After the Corruption Perceptions Index of Transparency International began to appear, the years 2004 to 2007, when Pervez Musharraf was in power, saw Pakistan lodged among the most corrupt 10 percent of the indexed countries. Since then, it has risen in the index and was near the top of the lower 30 percent of indexed countries in 2014.

This still suggests a sadly corrupt country. However, let us clearly understand that corruption, however reprehensible, is not the worst of political sins. Consider: nobody ever accused Hitler or Stalin of financial corruption. Need one say more?

The same Zia regime, which opened up the floodgates of political corruption in this country, also set in motion other even more deadly processes. Even today, twenty seven years after Zia was hurled in flames to the ground, the malignant processes he set in motion are still rotting the vitals of our state and society.

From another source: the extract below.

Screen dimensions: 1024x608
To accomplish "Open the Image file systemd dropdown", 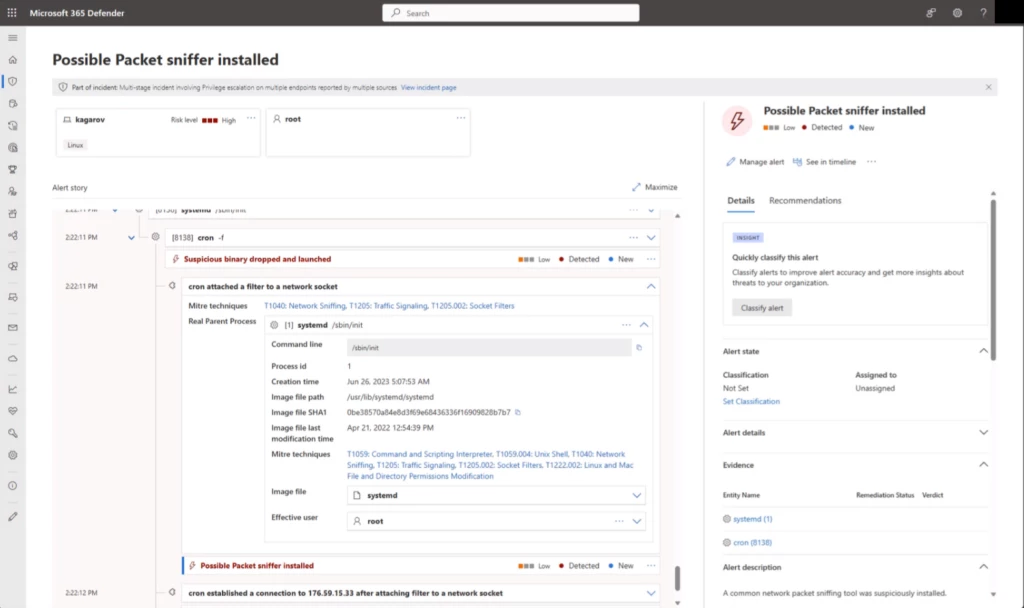I will (x=637, y=495).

I thank my good friend Fakir Aijazuddin, who writes for another publication, for bringing to mind this quotation from Marcus Tullius Cicero, and trust he will not mind my using it again here:

“A nation can survive its fools, and even the ambitious. But it cannot survive treason from within. An enemy at the gates is less formidable, for he is known and carries his banner openly. But the traitor moves amongst those within the gate freely, his sly whispers rustling through all the alleys, heard in the very halls of government itself… He rots the soul of a nation… He infects the body politic so that it can no longer resist.”